The point is that the adoption of Vande Mataram as the National Song did not, in any way, represent a consensus of any kind among the generation of freedom fighters at the time they embarked upon the nation building project on January 24, 1950. And in this sense, it was not imperative for generations that grew up in the decades after that to consider singing of the song as a necessary condition to establish their love for the nation. Lest it be glossed over, we did witness movements and leaders raising objections to the rendition of Jana-Gana-Mana too. Atul Bora, who led the student movement in Assam in the early Eighties spoke against the National Anthem on grounds that a song in Bengali language being treated the National Anthem offended the aspirations of the Assamese people at that time.

Well. The BJP and other sangh parivar outfits did not call the AASU and the AGP that was born out of it as anti-nationals in the same way they react to the objections by a section of the Muslim clergy to a rendition of Vande Mataram. The BJP and the AGP are allies in not just the electoral arena but in their attitude towards the members of the minority community too. This only points to the fact that the BJP’s ``love’’ for Vande Mataram does not emerge from any notions of patriotism or the legacy of the freedom struggle. Instead, it is just another handle for the outfit and its cadre to intimidate the members of the minority community. And a section of the Muslim clergy too facilitate this by declaring that the rendition of Vande Mataram by members of the community is un-Islamic!

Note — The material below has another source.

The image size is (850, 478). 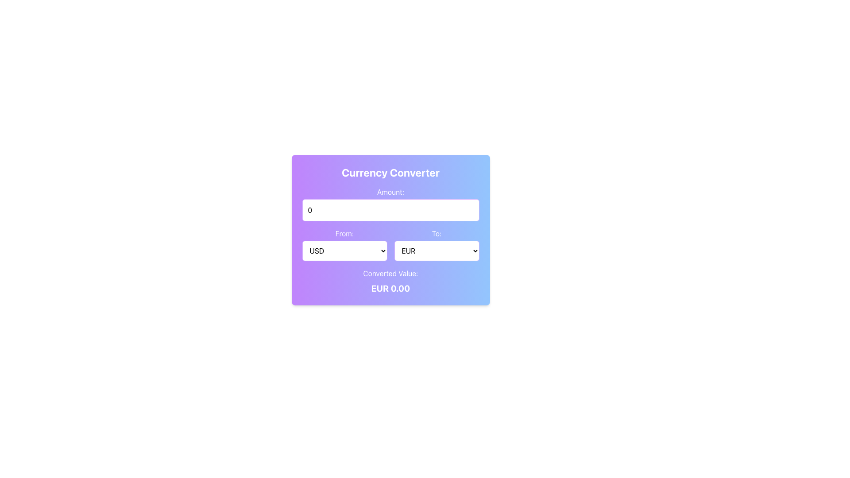 I want to click on the 'Converted Value:' label that displays 'EUR 0.00', which is a two-line text component located at the bottom of the 'Currency Converter' card, so click(x=390, y=281).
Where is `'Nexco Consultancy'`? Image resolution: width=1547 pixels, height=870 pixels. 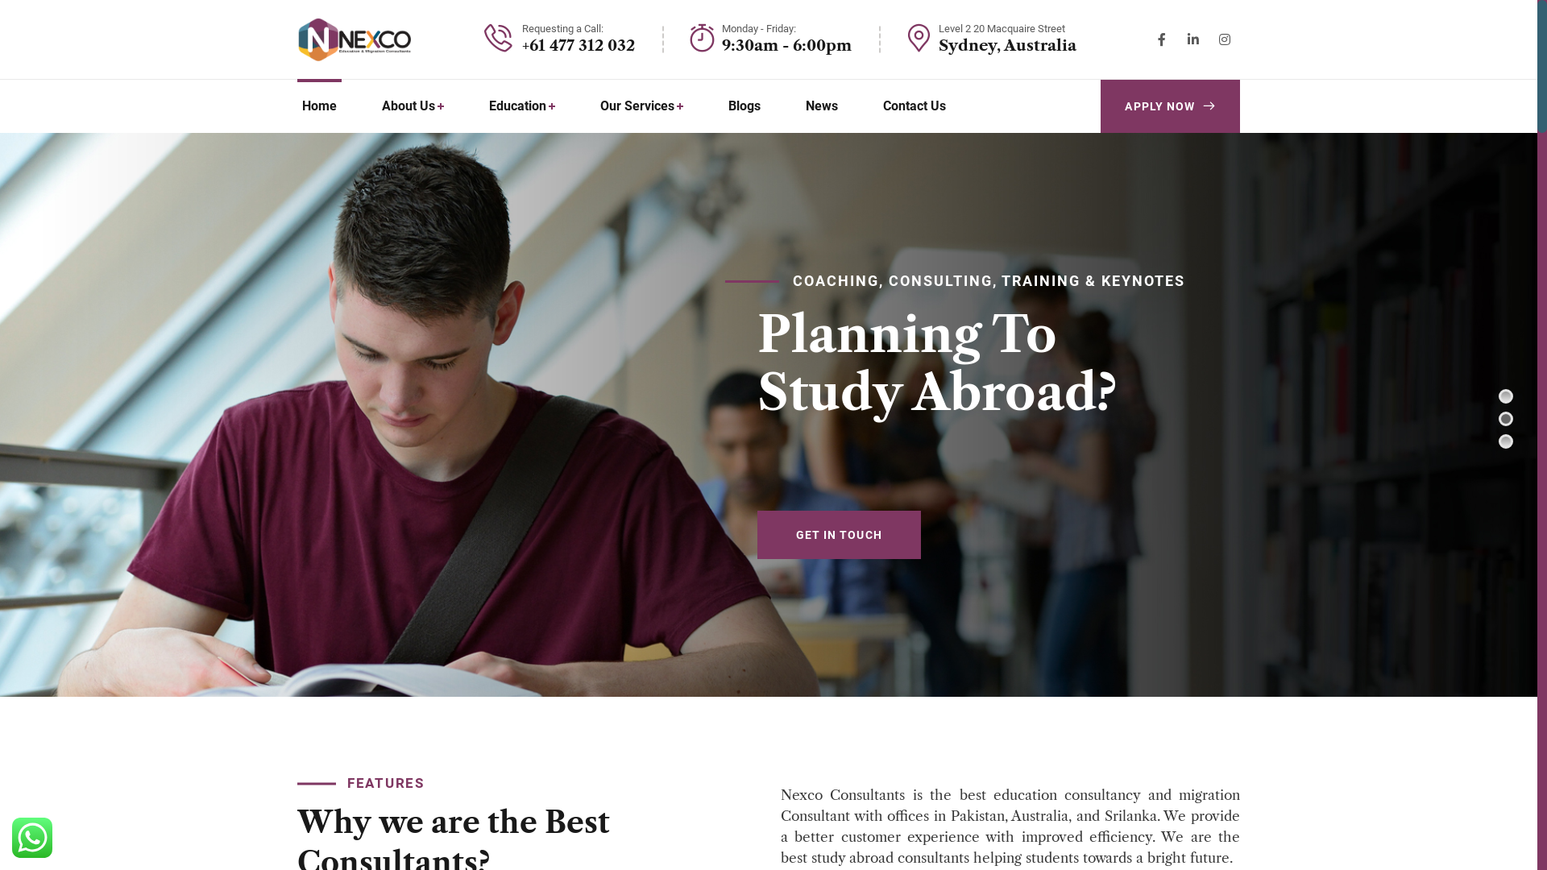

Be that as it may. An important question that arises in this context is about the role of the RSS and the Hindu Maha Sabha, the two outfits from where the founding fathers of the Jan Sangh came from, in the struggle for freedom of which Vande Mataram had become a battle cry. Well. While the RSS had, time and again, declared its indifference to the struggle, the Hindu Maha Sabha, consisted of personalities who actually sided with the British for most part of the freedom movement. Shyama Prasad Mukherjee, the tallest of the Jan Sangh’s leaders had continued as Finance Minister of Bengal until February 1943; that is for several months after the Quit India movement was launched and thus played a role in crushing the movement.

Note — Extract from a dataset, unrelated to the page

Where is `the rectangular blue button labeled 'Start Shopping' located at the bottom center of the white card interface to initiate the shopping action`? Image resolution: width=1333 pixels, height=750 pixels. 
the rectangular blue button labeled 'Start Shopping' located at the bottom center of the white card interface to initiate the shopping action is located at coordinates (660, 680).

When the BJP leaders, all of them being the proud legatees of Mukherji, now define patriotism only on the basis of the willingness of the Indian people to sing Vande Mataram, there is indeed a problem. It is another matter that Arjun Singh and his likes extol the citizens to sing that song on September 7, 2006, it amounts to nothing but reducing patriotism and nationalism to a synthetic category. In other words, teflon patriotism. A coating of Teflon, we know, ensures that nothing sticks on the surface and this brand of patriotism too is not meant to stick!